Como domar um filho dedo-duro

Como domar um filho dedoduro

A vida das crianças é feita de descobertas. Nos primeiros meses de vida eles aprendem a reconhecer quem está ao redor. Depois, descobrem que conseguem falar e andar. Quando crescem mais um pouquinho, adquirem uma noção do que é certo e errado. E nessa fase, já aprende a se defender - e a delatar um amiguinho ou irmão.

“Quando a gente aponta o outro como errado, se sente por alguns instantes como sendo o certo, como estando do lado oposto do acusado. Também é uma forma de sermos leais à pessoa para quem delatamos”, explica a psicóloga Renata Machado Coelho, professora do curso de Pedagogia da Universidade Mackenzie, de São Paulo. Segundo ela, mesmo em idade infantil, delatar é um ato imoral, feito na surdina, e não dá ao delatado o direito de defesa.

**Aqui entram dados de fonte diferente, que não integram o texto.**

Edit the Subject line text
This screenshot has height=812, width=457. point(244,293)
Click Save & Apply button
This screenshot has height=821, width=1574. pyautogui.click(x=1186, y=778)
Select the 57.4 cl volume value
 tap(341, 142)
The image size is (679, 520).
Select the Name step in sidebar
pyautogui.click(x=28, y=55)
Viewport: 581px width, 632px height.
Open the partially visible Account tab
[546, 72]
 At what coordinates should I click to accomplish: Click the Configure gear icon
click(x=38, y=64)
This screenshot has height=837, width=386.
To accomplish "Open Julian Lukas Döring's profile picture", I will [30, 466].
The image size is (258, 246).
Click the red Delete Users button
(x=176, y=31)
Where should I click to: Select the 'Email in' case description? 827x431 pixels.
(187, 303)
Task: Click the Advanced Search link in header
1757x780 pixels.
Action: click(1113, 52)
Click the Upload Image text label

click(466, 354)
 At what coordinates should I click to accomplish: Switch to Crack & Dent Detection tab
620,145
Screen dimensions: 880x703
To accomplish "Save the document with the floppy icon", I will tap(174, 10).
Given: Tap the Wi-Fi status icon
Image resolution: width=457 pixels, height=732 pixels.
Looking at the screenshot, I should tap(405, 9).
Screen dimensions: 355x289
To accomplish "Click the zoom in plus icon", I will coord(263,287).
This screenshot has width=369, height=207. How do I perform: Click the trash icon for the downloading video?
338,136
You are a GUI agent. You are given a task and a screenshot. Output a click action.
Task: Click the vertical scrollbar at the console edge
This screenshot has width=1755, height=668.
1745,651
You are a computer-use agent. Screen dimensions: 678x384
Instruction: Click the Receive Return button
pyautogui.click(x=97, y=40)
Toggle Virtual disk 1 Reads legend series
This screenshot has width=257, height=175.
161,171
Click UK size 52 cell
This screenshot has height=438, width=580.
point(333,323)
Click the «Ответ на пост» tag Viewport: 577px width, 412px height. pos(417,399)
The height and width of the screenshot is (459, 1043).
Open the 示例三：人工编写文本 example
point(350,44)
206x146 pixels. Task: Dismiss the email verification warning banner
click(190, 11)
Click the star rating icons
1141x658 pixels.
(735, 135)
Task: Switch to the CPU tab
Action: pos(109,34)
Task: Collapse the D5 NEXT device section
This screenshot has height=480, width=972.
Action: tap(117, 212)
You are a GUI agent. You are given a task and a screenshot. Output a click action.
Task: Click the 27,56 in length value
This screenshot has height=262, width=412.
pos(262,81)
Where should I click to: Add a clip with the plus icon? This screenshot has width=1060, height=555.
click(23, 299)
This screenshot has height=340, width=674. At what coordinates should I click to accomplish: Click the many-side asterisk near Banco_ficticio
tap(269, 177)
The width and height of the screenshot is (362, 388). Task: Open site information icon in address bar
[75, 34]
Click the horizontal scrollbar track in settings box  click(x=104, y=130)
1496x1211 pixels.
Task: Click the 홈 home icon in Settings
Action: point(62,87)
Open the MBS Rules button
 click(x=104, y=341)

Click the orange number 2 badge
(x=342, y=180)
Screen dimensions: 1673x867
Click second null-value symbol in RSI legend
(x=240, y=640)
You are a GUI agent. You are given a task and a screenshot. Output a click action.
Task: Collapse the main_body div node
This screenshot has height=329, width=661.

Não existe uma idade padrão em que a criança comece a dedurar os outros. “O processo de socialização pode variar de uma para outra”, afirma Renata. Por isso é importante que os pais mostrem que é preciso ter compaixão com os outros e que entregar as pessoas não leva a nada. Segundo ela, a razão da delação varia de acordo com a maneira que a criança enxerga os próprios atos e, na grande maioria das vezes, é inocente. “Um dos motivos que leva a criança a ser um dedo-duro é que ela pode estar se sentindo acuada. Então, delata para fazer com que outro ocupe seu lugar de vítima”, explica.

Outra razão que explica esse fato é a criança se deparar com uma situação que não costuma fazer parte de sua rotina - e se sentir insegura e confusa. Assim, reporta aos pais o que presenciou na tentativa de encontrar segurança junto aos adultos. Pode acontecer de a criança estar se sentindo injustiçada em relação aos irmãos e acabar falando mais do que deve para conquistar seu espaço perante os irmãos.

Vale lembrar que o filho dedo-duro não deve ser punido de maneira severa. A infância exige sensibilidade e sabedoria dos pais. Se a criança estiver se sentindo acuada, um castigo muito severo pode fazer com que o pequeno fique traumatizado, ao invés de deixar de ser um dedo-duro.